● **Required work**
Copy the data exactly from the line that contains "Image resolution: width=1456" through the line that contains "Open the 上限：なし capacity dropdown", keeping both end lines and leaving out everything else.
★ ★ ★ ★ ★
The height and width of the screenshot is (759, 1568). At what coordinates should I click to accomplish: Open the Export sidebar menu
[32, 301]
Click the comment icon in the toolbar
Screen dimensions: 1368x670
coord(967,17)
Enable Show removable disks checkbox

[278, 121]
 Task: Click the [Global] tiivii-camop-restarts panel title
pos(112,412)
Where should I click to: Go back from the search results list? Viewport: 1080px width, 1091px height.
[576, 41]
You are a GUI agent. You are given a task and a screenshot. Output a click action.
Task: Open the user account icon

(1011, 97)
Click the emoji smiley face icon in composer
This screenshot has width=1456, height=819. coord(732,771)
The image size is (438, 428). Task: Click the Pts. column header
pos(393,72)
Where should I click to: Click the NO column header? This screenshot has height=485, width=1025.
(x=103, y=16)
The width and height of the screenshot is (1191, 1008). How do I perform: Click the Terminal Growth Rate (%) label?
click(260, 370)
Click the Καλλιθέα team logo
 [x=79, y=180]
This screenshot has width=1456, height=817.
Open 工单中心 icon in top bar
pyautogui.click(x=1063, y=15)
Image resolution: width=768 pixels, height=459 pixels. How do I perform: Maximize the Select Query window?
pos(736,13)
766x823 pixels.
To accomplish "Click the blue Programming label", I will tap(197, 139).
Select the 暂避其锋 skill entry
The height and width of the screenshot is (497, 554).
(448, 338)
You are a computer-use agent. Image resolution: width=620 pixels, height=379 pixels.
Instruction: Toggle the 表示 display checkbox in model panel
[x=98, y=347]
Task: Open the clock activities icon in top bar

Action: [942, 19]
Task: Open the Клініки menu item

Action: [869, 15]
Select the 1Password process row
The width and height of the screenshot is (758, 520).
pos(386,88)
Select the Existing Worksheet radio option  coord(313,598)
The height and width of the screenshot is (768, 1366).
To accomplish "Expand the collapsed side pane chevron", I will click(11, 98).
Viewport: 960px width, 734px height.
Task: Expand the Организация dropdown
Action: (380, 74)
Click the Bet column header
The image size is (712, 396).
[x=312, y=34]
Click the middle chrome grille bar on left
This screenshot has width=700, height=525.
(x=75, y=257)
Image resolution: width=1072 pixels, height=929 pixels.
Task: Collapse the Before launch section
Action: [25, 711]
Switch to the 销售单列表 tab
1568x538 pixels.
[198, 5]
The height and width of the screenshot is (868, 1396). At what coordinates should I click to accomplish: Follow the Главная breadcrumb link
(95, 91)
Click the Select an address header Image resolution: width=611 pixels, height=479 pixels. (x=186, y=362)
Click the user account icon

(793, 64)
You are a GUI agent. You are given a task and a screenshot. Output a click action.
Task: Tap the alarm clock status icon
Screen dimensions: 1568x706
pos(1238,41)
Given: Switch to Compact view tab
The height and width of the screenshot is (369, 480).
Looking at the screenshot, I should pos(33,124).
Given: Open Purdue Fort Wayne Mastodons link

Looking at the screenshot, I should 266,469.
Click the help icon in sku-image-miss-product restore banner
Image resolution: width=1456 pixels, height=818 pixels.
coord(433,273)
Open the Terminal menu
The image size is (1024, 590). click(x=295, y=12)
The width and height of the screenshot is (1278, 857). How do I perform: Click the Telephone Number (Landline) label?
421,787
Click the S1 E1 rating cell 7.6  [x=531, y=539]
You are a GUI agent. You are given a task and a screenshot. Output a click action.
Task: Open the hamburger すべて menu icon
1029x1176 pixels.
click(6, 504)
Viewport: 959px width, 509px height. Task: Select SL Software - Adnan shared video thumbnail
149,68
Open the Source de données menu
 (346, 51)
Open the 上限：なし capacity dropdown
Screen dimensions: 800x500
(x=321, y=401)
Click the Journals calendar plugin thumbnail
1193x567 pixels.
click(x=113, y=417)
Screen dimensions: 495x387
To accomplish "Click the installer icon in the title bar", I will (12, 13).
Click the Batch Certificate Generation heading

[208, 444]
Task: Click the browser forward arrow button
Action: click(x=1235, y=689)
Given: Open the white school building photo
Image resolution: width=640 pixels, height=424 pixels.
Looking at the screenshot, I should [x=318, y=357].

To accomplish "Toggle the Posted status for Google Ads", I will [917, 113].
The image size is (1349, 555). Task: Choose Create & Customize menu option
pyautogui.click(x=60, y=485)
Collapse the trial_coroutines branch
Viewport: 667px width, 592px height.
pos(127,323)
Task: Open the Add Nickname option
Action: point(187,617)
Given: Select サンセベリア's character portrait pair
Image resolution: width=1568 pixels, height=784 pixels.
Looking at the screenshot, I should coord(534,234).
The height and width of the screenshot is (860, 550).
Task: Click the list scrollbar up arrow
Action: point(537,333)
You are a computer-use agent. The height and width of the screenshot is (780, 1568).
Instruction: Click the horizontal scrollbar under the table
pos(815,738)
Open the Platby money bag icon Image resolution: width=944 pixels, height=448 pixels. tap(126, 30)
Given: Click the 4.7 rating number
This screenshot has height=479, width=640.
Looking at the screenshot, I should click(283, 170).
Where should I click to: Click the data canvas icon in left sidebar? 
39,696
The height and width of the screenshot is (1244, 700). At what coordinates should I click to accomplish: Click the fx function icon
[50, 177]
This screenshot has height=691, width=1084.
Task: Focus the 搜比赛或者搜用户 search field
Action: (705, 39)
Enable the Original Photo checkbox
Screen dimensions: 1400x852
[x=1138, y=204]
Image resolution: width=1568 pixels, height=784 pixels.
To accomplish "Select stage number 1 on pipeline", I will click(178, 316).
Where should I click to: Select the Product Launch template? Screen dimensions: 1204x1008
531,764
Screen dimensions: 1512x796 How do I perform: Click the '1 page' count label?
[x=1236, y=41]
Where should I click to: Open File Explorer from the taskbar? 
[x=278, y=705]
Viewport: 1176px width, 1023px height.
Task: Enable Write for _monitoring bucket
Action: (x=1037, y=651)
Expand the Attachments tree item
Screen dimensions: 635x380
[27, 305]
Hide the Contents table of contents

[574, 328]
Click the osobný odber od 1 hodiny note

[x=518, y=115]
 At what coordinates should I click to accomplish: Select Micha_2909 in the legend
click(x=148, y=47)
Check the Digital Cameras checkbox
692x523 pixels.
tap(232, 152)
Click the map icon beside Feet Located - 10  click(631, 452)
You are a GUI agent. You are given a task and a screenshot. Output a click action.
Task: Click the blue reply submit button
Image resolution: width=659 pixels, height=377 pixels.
★ ★ ★ ★ ★
● **Answer to the problem**
Image resolution: width=1456 pixels, height=818 pixels.
coord(433,273)
Open the Terminal menu
The image size is (1024, 590). click(x=295, y=12)
The width and height of the screenshot is (1278, 857). How do I perform: Click the Telephone Number (Landline) label?
421,787
Click the S1 E1 rating cell 7.6  [x=531, y=539]
You are a GUI agent. You are given a task and a screenshot. Output a click action.
Task: Open the hamburger すべて menu icon
1029x1176 pixels.
click(6, 504)
Viewport: 959px width, 509px height. Task: Select SL Software - Adnan shared video thumbnail
149,68
Open the Source de données menu
 (346, 51)
Open the 上限：なし capacity dropdown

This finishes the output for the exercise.